Dotarliśmy w końcu do ostatniego, dziesiątego tomu „Punisher MAX” od Egmontu. Po pasjonującej, długiej opowieści ze scenariuszem Jasona Aarona i rysunkami Steve’a Dillona, którą poznaliśmy w tomach ósmym i dziewiątym, dostaniemy teraz mnóstwo króciutkich, nie powiązanych ze sobą fabularnie odcinków. Stawiamy kropkę nad i.

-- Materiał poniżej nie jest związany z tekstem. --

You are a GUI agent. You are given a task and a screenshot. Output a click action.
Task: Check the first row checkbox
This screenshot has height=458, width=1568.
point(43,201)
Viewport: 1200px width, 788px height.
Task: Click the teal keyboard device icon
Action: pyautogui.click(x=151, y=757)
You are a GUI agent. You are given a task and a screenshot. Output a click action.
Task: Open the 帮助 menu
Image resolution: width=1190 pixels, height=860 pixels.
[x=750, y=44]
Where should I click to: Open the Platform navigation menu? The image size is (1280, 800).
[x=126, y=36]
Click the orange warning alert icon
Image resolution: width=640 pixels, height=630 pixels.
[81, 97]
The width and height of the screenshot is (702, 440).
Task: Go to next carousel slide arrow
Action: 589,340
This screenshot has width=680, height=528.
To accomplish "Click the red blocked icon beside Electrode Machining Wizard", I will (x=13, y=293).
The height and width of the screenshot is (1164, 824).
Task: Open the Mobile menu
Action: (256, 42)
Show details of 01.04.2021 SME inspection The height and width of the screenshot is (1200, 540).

Tom dziesiąty to prawdziwe zatrzęsienie scenarzystów i rysowników. Najpierw sześć strzałów sygnowanych logiem „Punisher MAX”, wydanych między sierpniem 2009 a październikiem 2010 roku. Frank rozprawi się z bestiami kręcącymi filmy „snuff” na szczycie ekstremalnie strzeżonego wieżowca; dorwie płatną zabójczynię i jej pamiętniki; pojedzie na wakacje do Walii, gdzie skorumpowany oddział S.A.S. handluje narkotykami przywiezionymi z Afganistanu; rozjedzie swym wozem bojowym gang motocyklowy i zainspiruje dwóch kolesi w jednych z najlepszych odcinków całego zbioru. Pierwszym natchnionym będzie księgowy-everyman Joe, szukający po kłótni z żoną pocieszenia w salonie masażu „Happy Ending” a drugim obrzydliwy psychopata – każdemu z nich spotkanie z Pogromcą przyniesie dokładnie to, na co zasłużyli.